▶ _INPUT DATA_:

------------------------------------------------------------

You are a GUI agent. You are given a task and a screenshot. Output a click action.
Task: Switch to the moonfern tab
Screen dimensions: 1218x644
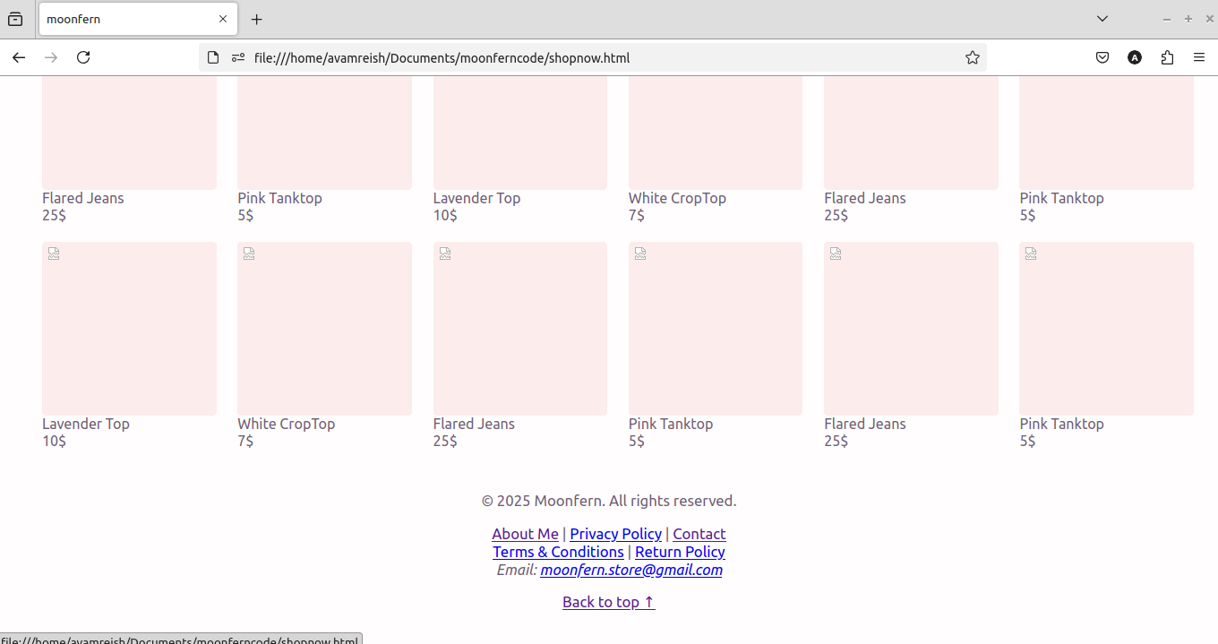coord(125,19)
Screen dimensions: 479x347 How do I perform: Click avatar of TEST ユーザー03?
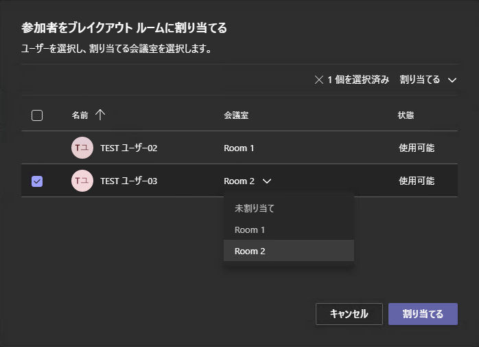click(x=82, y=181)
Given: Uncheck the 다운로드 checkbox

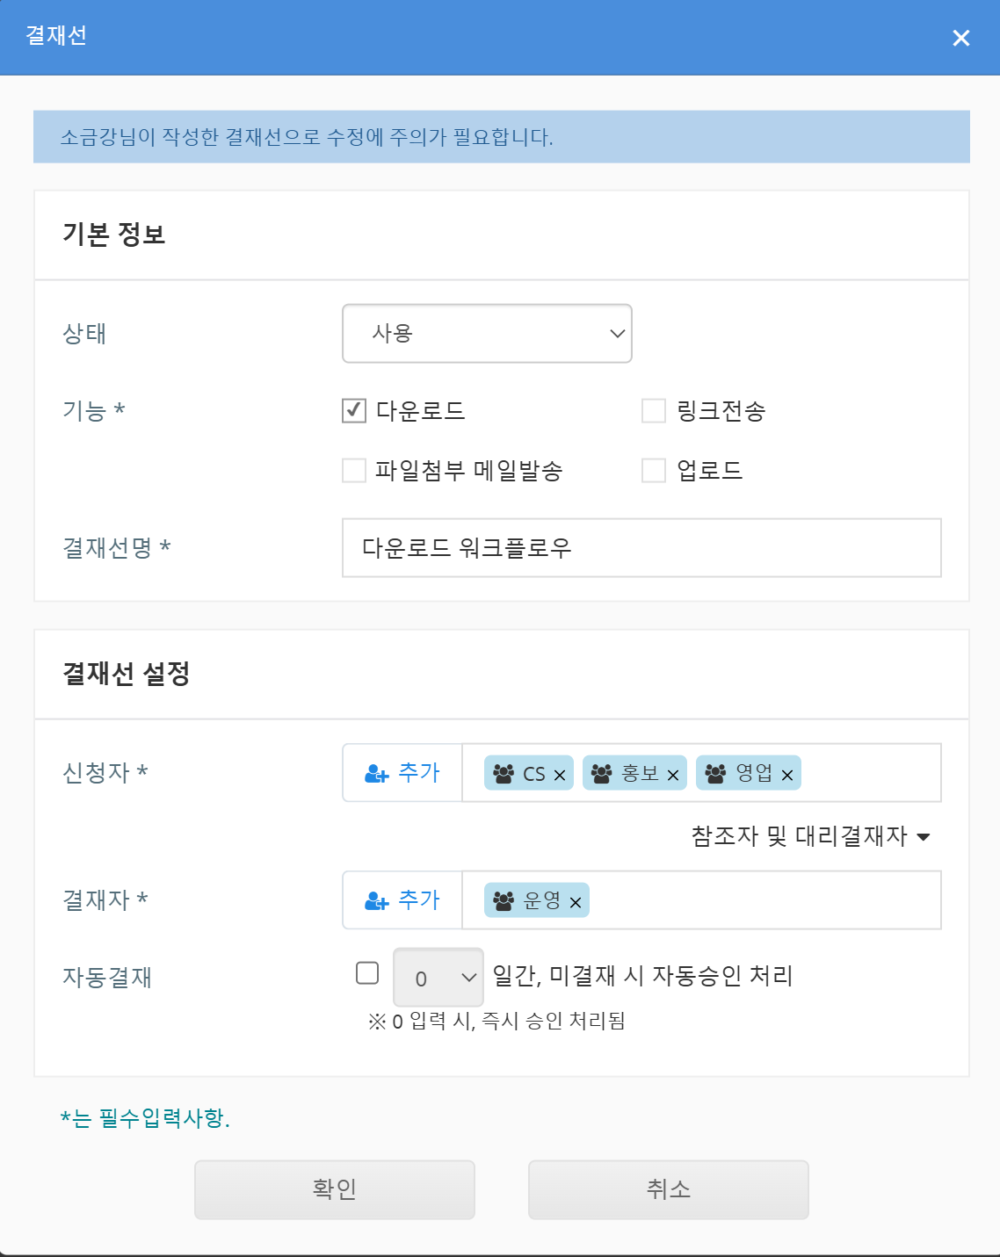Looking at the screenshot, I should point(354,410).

------------------------------------------------------------

▶ _WHAT TO DO_: Your answer must consist only of the lines from the one containing "Screen dimensions: 479x347" through the end of the entries, restated word for word, with no pictures.

▶ _SOLVED EXERCISE_:
Screen dimensions: 479x347 How do I perform: Click avatar of TEST ユーザー03?
click(x=82, y=181)
Given: Uncheck the 다운로드 checkbox

Looking at the screenshot, I should point(354,410).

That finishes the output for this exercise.